—Sí vas —respondió él—. Y no vas a entrar como víctima. Vas a entrar como la mujer que todos creyeron destruida.
Valeria negó con la cabeza.
—¿Y usted qué gana con eso?
Damián sonrió apenas.
—A veces, ver caer a un hombre arrogante frente a todos es suficiente premio.
Valeria no respondió.
Pero esa noche, por primera vez en meses, sintió que tal vez su historia no había terminado.
Y no sabía que al aceptar esa invitación, iba a convertir la boda de su hermana en el escándalo más grande que su familia jamás podría esconder.
PARTE 2
Los siguientes 5 días cambiaron algo dentro de Valeria.
Damián no la llenó de promesas.
No le dijo que era hermosa para consolarla.
Le dio algo más peligroso: seguridad.
Mandó a su chofer por ella y la llevó con una diseñadora mexicana en la Roma Norte, una mujer famosa por vestir a actrices, políticas y empresarias sin pedirles que bajaran 1 talla para merecer verse bien.

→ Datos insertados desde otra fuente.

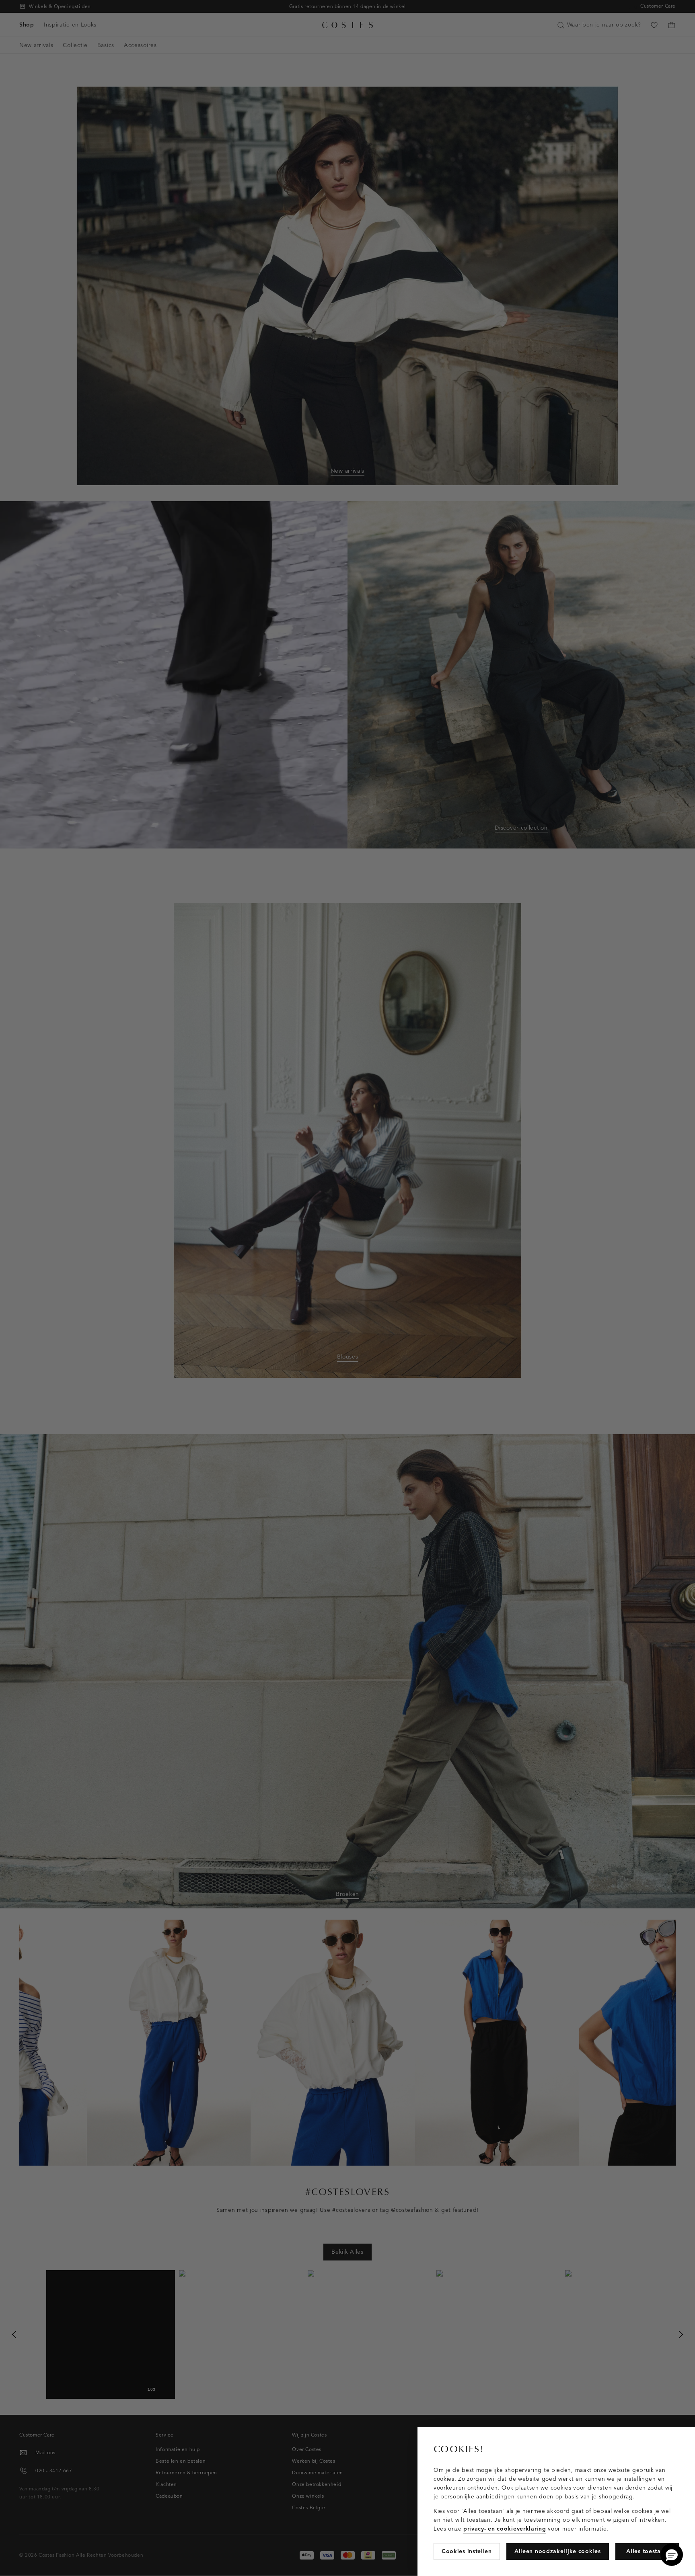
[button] (671, 2554)
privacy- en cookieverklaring (504, 2528)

—No quiero verme disfrazada —dijo Valeria frente al espejo.
La diseñadora sonrió.
—Entonces no vamos a disfrazarte. Vamos a recordarte quién eres.
El vestido fue rojo vino, elegante, firme, con caída perfecta y una abertura discreta que hacía que cada paso tuviera fuerza.
No escondía su cuerpo.
Lo honraba.
El día de la boda, Valeria se miró al espejo y sintió un nudo en la garganta.
No era la mujer que Mauricio había dejado llorando.
Tampoco era la hermana dócil que su madre quería exhibir para callar chismes.
Era otra.
O quizá era la misma, pero sin pedir perdón.
Damián llegó por ella con un traje negro impecable y una corbata del mismo tono que su vestido.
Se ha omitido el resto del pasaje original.